私は、本当に残念だった。私が無理矢理にでも私選に変更させ、最もうまく進んだとすれば、示談→告訴取り消し→事件終了で、Aさんの家庭が破壊されることもなかったかもしれない。しかし、その当時Aさん家族は、Aさんが国選の弁護士に抱いていた「良く動いてくれる弁護士」という印象を信じ、国選の弁護士がきちんと弁護してくれていると信じて、別の選択肢を選ばなかったのだ。

 この案件は、フィクションとしておく。しかし、限りなく事実に近いフィクションだ。

 決して完全なフィクションではない。

 現実に起こりうる問題だ。

 この案件から分かることは、弁護士がきちんとした知識と実力を備えていないと、一般の方に大きな不利益を与える危険性が高いということだ。
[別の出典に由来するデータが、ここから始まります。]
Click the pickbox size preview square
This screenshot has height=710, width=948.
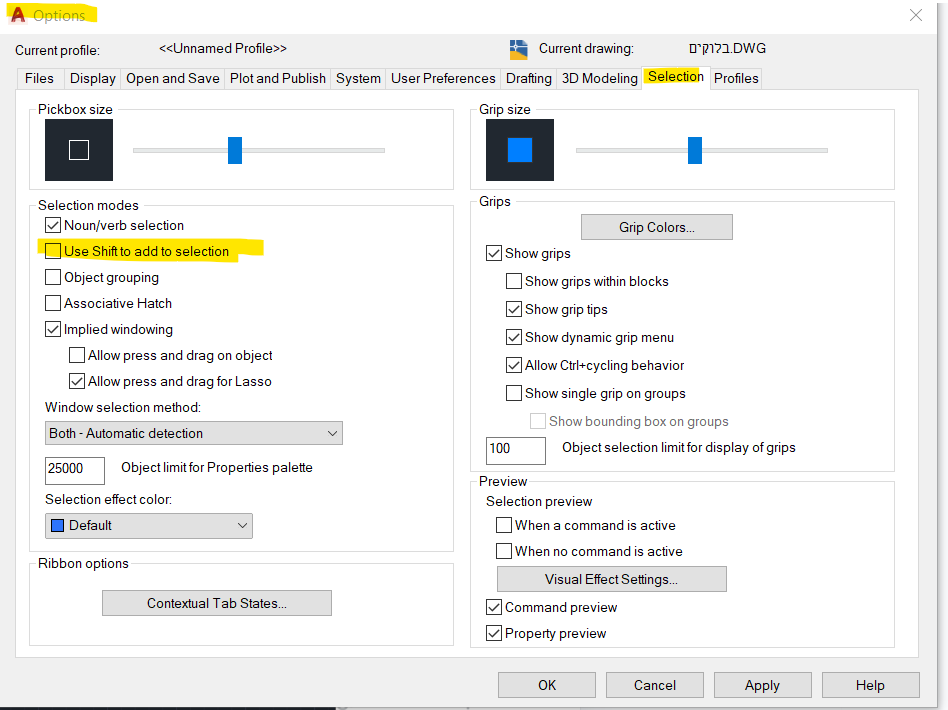point(79,150)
そして、残念なことに、一般の方には弁護士の仕事の内容・質は、なかなか分からない、ということだ。

その結果、完全に自由競争させた場合、基本方針を完全に誤っていた弁護士であっても、顧客の目に見えるところだけ一生懸命にやっていれば、その弁護士の問題を見抜けず結果的に国民の皆様が損をする危険があるということだ。

 全ての弁護士が知識不足というわけではなく、勉強熱心な弁護士の方が圧倒的に多いと私は思っている。しかし、新司法試験の採点雑感を見る限り、基礎的な知識不足が年々悪化しているように指摘されており、大きな問題が起きる危険は毎年増大しつつあるように思われる。それでも、ほとんどの国民の皆様には弁護士の質など分からない。

 そのような状況下で、自由競争させる弁護士制度が、真に望ましいものなのだろうか??